Just wondering how you guys deal with payment terms? I've always set-up my contracts in 3 payments. 1/3 down at contract signing, 1/3 at about the half-way point of the project and final 1/3 upon completion of all specified work.

Reason I ask, this past week there's been a few pieces on network TV, interviews with supposed experts on in the arena of homeowners dealing with contractors. The two I saw both were sitting there recommending to home-owners that they should never pay anything down until a substanstial portion of the project is completed. 

In the years that I've been in business (and I'm still a babe in the woods compared to many of you) the only time I've gotten stiffed by a client was when I didn't follow my normal course of action.
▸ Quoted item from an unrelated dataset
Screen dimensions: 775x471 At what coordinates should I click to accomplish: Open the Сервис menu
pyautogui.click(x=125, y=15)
I noticed on someone's site, think it was Minn Const that they have their terms right there on the website, called for 40% down. Anybody else have that kind of pricing info on their site?


----------



## IHI (Dec 25, 2004)

The past 4 years I was doing the 1/3, 1/3, 1/3 payments and found more and more homies were all too quick to not pay when everything was due and I'd have to fund projects out of my own pocket to completion and sometimes would go upto 3 months before ever seeing final money. They were happy, permits were signed off on, just plain bad business on some homies parts and that added up after awhile.
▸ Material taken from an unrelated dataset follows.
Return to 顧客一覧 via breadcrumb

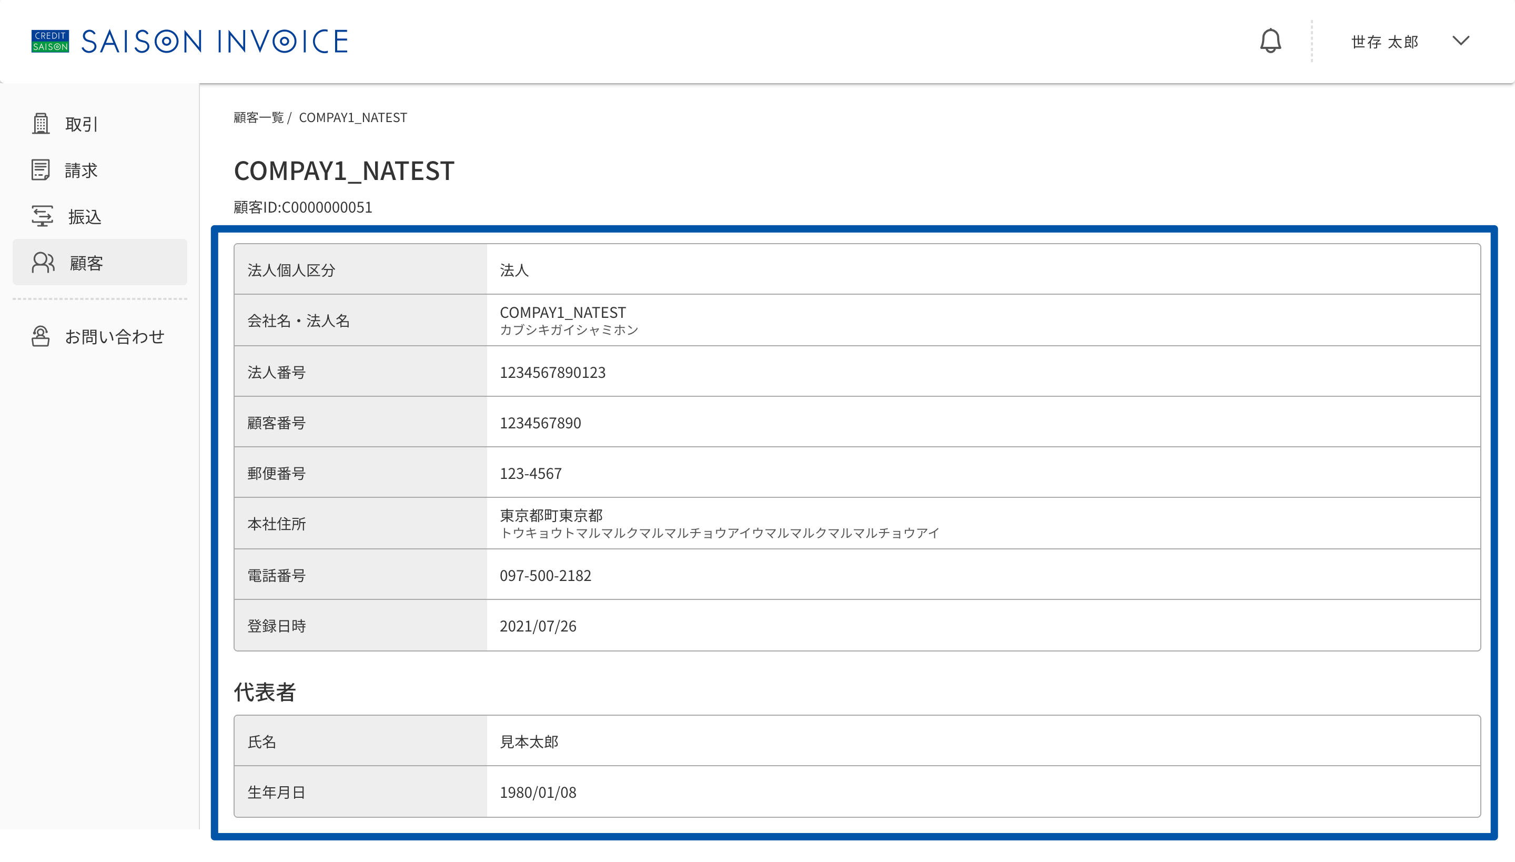(259, 117)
This year I'm trying something totally different. Decided to use the homeowners money to fund their project...new concept huh? LOL, I'll just use garages as an example. I now require money up front at time of siging before concrete is placed, money up front before I order ALL garage material and have it delivered, then half labor after structure is erected and water tight with building wrap and tar paper, then remaining balance after final inspection. I've been explaining to all my customers that ask about this how I've been burnt in the past and all have understood. As long as open communication with the homeowner is established I think that in itself stops alot of problems. When add-on's or change orders are implented we will note and initial on contract and I'll fund those until time of final payment, that way I'm not like the teenage kid always asking mom and dad for $20 for this or $50 for that. 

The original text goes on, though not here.